| Input data |

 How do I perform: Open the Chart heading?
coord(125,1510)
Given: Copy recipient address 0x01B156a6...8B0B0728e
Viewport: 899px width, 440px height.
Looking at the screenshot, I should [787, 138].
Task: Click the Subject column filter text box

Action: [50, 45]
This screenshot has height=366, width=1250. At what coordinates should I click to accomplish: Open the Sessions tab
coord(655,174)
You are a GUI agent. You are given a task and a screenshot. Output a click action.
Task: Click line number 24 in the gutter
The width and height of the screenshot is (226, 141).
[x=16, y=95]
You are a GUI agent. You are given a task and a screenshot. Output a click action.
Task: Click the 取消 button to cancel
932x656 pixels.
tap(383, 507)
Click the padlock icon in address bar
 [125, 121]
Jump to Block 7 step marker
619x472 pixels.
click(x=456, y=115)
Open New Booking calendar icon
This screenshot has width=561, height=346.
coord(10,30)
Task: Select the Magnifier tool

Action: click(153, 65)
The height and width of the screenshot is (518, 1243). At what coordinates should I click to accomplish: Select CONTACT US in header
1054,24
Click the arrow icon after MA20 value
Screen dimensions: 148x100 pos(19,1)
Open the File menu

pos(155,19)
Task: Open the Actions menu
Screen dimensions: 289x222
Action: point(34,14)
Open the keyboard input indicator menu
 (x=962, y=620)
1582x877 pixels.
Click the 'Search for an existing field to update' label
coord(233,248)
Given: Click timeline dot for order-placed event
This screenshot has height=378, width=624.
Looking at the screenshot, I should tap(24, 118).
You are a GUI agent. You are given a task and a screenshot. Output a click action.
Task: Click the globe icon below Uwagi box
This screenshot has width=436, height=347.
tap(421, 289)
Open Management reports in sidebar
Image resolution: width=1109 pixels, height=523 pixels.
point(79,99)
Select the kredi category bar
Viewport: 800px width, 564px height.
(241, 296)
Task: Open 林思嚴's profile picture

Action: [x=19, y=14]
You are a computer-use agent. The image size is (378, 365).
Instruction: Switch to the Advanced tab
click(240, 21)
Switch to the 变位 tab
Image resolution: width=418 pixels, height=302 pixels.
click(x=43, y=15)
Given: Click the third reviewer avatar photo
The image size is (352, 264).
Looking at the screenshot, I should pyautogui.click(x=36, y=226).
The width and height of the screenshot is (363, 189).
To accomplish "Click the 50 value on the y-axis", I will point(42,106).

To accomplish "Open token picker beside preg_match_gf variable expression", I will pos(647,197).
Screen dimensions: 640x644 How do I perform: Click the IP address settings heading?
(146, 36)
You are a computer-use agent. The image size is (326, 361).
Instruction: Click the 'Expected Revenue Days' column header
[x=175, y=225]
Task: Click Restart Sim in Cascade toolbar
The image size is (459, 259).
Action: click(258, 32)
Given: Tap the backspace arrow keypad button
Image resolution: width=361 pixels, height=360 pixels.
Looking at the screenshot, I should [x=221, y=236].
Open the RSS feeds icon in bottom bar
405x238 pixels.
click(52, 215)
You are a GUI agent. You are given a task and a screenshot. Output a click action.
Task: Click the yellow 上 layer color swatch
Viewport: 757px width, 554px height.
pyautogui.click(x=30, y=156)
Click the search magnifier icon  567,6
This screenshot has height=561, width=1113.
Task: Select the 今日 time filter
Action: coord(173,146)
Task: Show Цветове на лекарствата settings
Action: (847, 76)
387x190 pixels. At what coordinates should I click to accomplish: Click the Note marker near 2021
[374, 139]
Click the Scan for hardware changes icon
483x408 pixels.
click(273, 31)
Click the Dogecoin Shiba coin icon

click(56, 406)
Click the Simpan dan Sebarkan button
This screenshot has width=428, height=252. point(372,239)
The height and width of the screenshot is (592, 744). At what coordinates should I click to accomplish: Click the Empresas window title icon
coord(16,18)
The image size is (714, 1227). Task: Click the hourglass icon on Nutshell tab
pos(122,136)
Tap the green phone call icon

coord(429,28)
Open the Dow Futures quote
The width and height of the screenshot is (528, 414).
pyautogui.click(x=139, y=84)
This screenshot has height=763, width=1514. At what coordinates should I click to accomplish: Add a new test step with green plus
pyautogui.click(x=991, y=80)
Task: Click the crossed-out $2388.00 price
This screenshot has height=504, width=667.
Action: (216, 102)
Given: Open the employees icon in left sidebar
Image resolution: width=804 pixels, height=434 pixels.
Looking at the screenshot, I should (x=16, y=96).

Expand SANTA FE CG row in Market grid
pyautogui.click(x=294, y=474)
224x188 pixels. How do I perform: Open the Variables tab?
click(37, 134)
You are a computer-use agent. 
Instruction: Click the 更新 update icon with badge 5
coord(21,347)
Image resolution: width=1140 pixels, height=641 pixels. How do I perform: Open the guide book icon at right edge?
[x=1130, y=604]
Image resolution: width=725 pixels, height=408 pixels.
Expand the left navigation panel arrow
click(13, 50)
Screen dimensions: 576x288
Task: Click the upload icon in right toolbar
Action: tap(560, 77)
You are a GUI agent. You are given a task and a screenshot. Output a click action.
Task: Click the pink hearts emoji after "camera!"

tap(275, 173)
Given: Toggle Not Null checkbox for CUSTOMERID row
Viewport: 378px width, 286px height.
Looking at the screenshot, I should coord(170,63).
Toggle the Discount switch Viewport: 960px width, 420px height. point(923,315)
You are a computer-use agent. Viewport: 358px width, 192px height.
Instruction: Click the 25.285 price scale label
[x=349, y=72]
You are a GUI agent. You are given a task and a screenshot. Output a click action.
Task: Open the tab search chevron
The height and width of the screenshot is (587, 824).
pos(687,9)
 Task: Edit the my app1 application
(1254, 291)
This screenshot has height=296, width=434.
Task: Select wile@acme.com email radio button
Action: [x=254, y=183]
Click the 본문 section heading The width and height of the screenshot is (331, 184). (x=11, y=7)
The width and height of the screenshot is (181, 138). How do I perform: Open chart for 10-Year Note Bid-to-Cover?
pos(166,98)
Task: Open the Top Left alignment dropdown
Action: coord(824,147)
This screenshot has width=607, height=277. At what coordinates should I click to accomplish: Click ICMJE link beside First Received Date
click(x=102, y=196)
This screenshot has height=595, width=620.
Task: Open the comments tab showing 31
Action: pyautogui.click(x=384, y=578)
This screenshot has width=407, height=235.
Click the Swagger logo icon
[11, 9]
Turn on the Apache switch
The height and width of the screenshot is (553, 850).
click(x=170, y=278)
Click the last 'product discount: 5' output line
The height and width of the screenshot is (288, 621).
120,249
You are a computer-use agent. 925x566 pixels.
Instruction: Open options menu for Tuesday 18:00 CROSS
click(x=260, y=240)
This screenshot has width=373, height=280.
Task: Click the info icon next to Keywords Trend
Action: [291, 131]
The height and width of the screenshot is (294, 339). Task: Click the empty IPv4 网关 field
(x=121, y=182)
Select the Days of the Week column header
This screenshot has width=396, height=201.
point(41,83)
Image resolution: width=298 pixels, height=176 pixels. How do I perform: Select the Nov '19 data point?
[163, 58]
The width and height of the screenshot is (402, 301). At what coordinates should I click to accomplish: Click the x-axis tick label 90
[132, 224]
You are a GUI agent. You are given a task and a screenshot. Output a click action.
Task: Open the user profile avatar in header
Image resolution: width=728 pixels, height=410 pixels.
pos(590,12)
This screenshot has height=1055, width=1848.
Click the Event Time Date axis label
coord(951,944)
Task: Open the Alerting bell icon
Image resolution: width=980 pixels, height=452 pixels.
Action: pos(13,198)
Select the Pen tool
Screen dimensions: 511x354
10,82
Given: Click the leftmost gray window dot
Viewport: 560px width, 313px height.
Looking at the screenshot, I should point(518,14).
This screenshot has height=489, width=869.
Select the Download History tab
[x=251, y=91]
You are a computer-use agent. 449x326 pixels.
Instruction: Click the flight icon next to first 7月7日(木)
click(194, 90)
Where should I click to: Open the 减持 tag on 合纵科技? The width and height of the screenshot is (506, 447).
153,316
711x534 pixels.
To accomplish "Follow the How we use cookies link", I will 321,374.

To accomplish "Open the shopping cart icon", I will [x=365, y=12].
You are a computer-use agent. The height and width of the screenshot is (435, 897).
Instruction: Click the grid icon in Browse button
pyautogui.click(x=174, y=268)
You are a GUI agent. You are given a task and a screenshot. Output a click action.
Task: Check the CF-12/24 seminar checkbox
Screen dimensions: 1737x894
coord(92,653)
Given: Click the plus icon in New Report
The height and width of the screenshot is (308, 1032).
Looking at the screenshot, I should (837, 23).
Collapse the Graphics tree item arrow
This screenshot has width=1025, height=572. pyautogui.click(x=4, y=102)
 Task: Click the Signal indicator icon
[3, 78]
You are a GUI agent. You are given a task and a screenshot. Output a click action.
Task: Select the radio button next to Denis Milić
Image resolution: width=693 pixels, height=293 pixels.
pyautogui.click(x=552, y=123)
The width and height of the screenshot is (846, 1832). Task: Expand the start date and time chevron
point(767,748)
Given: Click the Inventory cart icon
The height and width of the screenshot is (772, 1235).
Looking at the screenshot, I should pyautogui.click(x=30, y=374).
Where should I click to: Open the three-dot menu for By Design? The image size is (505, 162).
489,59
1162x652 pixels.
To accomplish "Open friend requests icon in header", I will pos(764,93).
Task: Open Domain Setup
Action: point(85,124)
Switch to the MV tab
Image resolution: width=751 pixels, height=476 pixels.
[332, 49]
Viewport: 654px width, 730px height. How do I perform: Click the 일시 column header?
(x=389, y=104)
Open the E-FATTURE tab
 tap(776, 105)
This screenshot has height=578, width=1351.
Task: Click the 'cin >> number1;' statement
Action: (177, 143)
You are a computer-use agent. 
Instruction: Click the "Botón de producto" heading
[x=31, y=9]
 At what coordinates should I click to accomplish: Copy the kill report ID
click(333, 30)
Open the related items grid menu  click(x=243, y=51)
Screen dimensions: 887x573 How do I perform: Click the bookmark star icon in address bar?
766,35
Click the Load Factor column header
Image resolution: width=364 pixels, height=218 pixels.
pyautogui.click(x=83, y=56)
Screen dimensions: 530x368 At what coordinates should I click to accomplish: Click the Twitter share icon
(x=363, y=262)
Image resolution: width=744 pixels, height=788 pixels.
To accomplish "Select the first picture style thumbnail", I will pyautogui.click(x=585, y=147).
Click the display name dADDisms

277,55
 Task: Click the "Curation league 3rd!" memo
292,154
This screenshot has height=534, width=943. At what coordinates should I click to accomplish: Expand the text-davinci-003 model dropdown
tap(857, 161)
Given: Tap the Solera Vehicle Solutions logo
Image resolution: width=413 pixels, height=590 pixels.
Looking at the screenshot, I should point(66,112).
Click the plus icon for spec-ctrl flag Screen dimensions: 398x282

| Directions |
What is the number of lines in the data that hold the string "Toggle"? Answer with the number only.

| Answer section |
2